Traditionally, you are supposed to learn from your older siblings. They are more mature, have experienced the world, and have acquired knowledge that can make your life much easier. However, sometimes, learning goes in the other direction.
In the past few years, I have come to learn a lot about being an out and proud gay black man from my younger brother.
My brother Marcus and I are separated by eight years, and we’re almost complete opposites. I’m shy, and he’s brutally outspoken. He has his own unique edgy style, whereas I’m a preppy cutout from a J. Crew catalog. On family vacations, he’s the adventure seeker, climbing unknown heights in a parasail, while I’m on the ground exploring a local museum and learning about indigenous cultures.

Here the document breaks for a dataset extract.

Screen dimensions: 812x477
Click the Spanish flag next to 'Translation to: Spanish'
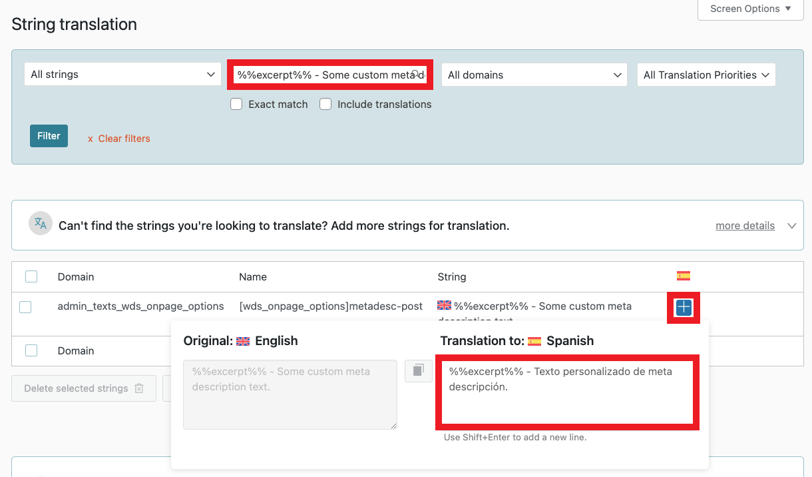tap(534, 340)
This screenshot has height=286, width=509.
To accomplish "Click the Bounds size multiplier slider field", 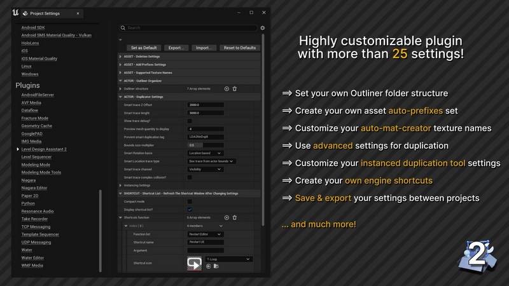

But in other ways, we are not that different: We share the same dad, are devout members of Beyoncé’s BeyHive, and we both are gay.
Growing up in different households, we did not get the opportunity to see each other regularly. Perhaps, that is why I did not know right away that he was gay too. I embraced my queerness while I was in college, 200 miles away from home. When I came out to my parents during my senior year I gave them the space to come to terms with my sexuality, which consequently meant we did not talk about it for a few years, including with my brother.
As he tells it, he knew I was gay since he was in elementary school, but it was something that we did not discuss until he came out to me in 2013, when he was still in high school. I was the first person he told. The revelation did not catch me off guard, because my friends who observed us at home would say over the years, “Your brother is just like you, James.” What was most surprising, however, is how he came out with such certainty about who he was and what he wanted for his life.
His coming out was unequivocal. He knew he was gay and was presently in a relationship. Comparatively, I came out at a much later age than he did, and when I did, I said what many gay men say at first when they are scared, that a part of them was still attracted to women. Furthermore, my first real relationship with a man was not until I was in graduate school. In many ways, my brother’s teenage years was very similar to his heterosexual peers, who could freely date out in the open. Whereas for me and other gay men I grew up with, we had a delayed adolescence and often had to experience our first sexual encounters in secret and often with shame.
A part of me is a little jealous of him and his cohort. I assume that they did not have as much internal indecision about their sexuality as they have come into their own at such a young age. Yet, I know coming out is never easy, no matter what generation you belong to. I have spent my twenties growing out of and into myself and painstakingly trying to feel comfortable in my own skin. Perhaps I could have learned these lessons much sooner about being myself if I studied my brother as closely as I did my coursework.
He is unapologetic about who is. You can see it in his strut and in his streetwear. He knows his worth and guards his dignity. Just try to intimidate him, or me for that matter, and you will get the clapback of your life. Indeed, this is where I excel as the cooler head in tense situations. Nonetheless, I am in awe of the young man he is becoming.
I know for him growing up was not easy, and it often meant having to live in my shadow. But what he probably does not know is how envious I am of him. He lives out his life courageously and has a bravery that comes from living authentically.
What I have learned during the last decade of my life is that there is a joy that develops from living out your own truth. It is a lesson that my brother has already mastered.
To be sure, there are still teachable moments I get to have as the “big bro,” his favorite name for me. For his 21st birthday this year, I got to take him on an introductory tour of the Gayborhood, where we shuffled between a half-dozen bars.
We have gotten much closer since we have both come out. We attend concerts together and trade tips on how to snap the perfect selfie. We go get pedicures, where I unconvincingly pretend to be the younger sibling. And we mundanely trade aspects of our daily lives through texts.
One of the unexpected joys that I have of being a gay man is sharing it with my brother.